---- Records for this exercise

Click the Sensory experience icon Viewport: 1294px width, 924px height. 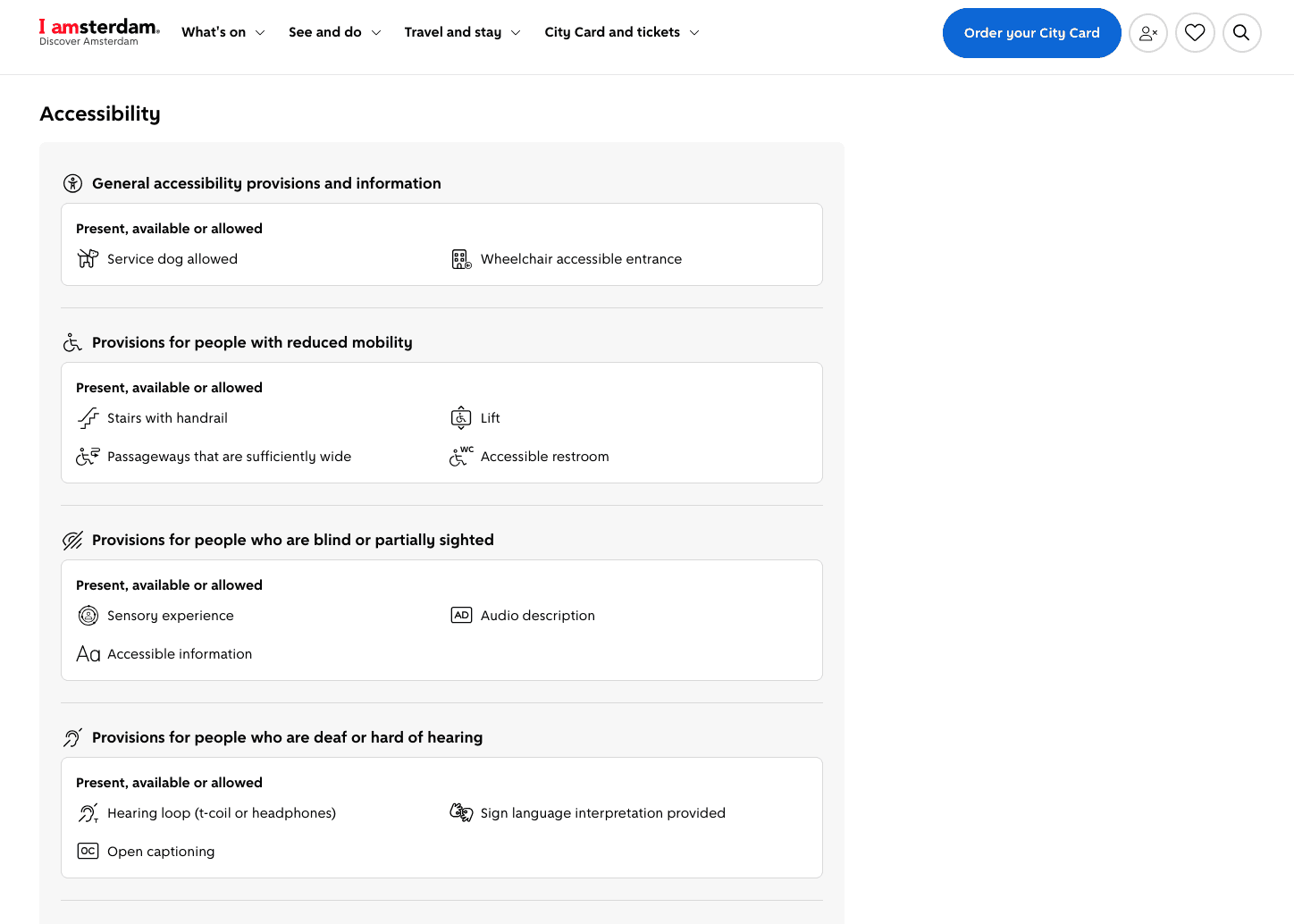pyautogui.click(x=88, y=615)
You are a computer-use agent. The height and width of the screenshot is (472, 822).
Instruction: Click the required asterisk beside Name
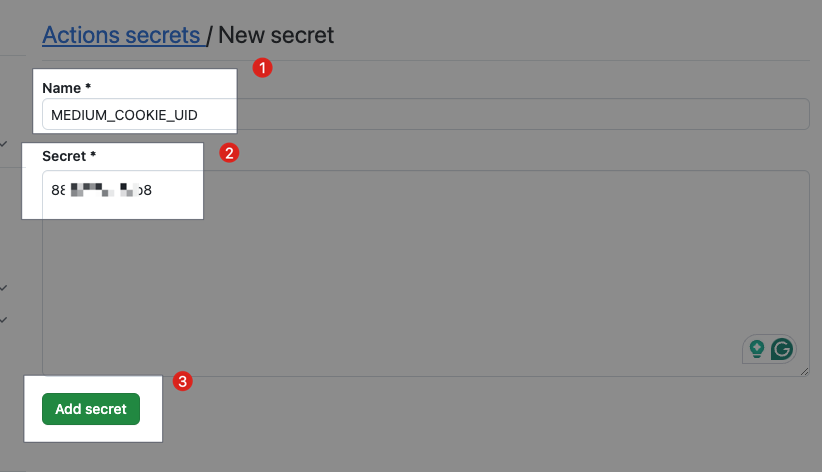(x=89, y=88)
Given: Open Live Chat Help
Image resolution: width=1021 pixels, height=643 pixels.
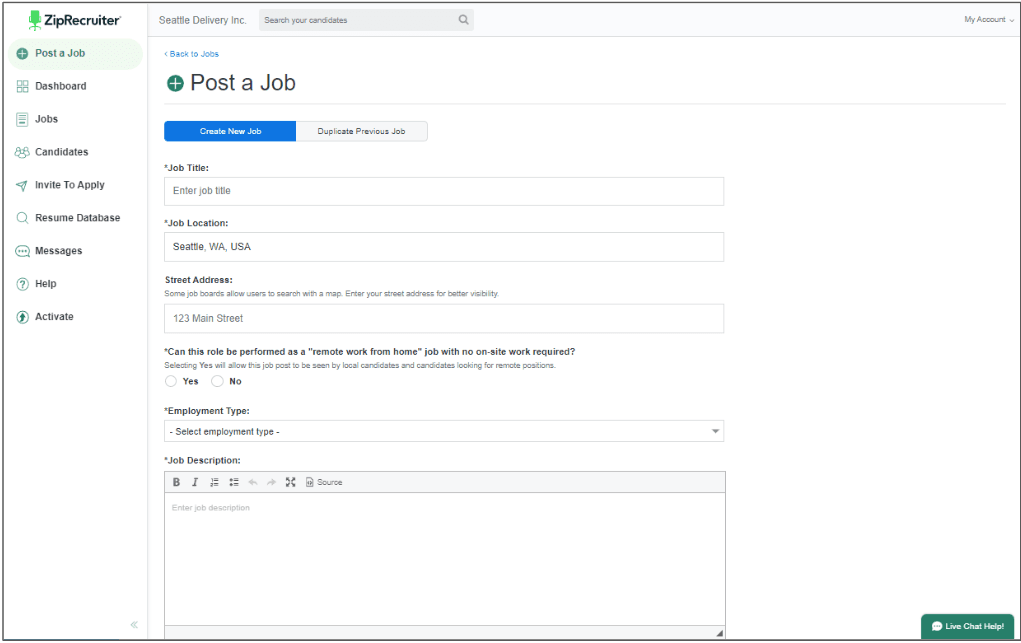Looking at the screenshot, I should [967, 626].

--------

● Exercise
From the line that contains "Instruction: Click the" through the last line of the entries, transcribe every line exactly, leaving out the pictures.

● Response box
Instruction: Click the required asterisk beside Name
(x=89, y=88)
Given: Open Live Chat Help
Image resolution: width=1021 pixels, height=643 pixels.
Looking at the screenshot, I should [967, 626].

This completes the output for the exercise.